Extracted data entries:
____

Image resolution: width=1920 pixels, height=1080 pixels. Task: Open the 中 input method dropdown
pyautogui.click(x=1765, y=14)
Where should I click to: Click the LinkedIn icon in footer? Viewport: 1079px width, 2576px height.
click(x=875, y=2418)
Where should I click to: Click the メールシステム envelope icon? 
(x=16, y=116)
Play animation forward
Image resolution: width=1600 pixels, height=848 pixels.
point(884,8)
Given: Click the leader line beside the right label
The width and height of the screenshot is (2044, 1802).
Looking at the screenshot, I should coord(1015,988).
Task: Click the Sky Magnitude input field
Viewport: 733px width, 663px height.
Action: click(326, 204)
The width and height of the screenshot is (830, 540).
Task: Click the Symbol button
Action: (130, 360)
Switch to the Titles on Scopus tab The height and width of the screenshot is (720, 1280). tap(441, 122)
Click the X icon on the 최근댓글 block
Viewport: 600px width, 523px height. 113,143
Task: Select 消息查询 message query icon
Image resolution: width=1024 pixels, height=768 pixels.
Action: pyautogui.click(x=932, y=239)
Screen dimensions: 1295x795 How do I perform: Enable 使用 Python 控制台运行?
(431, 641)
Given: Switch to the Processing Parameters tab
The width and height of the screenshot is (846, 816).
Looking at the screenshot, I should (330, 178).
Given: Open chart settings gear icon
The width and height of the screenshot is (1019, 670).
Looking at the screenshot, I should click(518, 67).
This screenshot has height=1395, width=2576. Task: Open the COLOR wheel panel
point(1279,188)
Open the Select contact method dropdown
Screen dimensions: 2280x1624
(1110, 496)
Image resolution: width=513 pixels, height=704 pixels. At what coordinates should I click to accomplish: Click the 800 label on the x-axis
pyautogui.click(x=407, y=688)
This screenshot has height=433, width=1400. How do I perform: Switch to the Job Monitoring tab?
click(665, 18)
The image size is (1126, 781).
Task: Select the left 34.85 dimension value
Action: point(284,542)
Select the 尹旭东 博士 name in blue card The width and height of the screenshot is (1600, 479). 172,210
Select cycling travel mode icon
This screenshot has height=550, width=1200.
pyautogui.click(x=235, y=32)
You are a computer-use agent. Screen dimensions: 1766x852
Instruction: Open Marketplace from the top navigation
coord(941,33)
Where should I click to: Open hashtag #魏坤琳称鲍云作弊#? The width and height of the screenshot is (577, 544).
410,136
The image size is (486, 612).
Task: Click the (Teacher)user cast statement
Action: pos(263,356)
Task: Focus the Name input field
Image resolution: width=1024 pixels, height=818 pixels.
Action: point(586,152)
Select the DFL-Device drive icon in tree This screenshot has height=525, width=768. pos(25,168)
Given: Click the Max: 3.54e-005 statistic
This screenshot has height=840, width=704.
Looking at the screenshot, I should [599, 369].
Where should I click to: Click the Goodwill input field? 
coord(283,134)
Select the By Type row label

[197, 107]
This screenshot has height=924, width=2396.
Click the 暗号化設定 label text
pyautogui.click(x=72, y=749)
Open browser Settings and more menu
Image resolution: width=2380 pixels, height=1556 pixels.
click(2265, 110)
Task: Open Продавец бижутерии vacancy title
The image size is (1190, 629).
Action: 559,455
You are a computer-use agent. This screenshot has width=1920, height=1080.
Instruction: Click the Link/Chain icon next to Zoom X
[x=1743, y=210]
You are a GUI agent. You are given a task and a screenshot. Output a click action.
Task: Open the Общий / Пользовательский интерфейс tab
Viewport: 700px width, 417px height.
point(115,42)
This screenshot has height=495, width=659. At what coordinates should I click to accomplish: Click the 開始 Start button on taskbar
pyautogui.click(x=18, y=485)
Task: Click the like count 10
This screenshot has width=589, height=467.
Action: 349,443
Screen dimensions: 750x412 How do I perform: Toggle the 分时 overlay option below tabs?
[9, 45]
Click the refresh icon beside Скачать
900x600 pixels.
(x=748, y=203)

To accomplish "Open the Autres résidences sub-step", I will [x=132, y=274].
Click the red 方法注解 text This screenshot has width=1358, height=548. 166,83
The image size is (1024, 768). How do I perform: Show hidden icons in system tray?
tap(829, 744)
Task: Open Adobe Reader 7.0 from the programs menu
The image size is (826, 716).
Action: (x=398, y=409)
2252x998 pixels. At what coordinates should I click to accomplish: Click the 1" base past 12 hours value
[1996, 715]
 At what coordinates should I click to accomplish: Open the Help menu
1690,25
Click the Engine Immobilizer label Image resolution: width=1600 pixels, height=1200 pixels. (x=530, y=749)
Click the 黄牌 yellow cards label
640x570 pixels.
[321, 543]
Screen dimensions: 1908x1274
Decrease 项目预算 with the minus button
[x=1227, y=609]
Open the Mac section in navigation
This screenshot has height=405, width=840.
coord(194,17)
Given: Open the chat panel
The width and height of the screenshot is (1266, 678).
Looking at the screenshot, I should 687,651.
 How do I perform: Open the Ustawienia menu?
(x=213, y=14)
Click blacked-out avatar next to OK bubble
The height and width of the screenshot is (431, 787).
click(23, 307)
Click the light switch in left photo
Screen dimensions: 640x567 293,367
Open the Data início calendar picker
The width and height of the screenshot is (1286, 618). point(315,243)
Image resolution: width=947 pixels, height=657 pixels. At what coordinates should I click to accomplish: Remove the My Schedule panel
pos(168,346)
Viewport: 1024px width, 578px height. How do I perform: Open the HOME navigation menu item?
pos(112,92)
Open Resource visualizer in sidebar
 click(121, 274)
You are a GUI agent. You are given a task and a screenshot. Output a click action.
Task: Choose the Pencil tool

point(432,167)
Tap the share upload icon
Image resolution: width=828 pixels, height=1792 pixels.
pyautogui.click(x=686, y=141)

____

## [Task to complete]
Select every line of the data above that contains the word "left", and copy each one out in full.

## [Result for this task]
Task: Select the left 34.85 dimension value
Click the light switch in left photo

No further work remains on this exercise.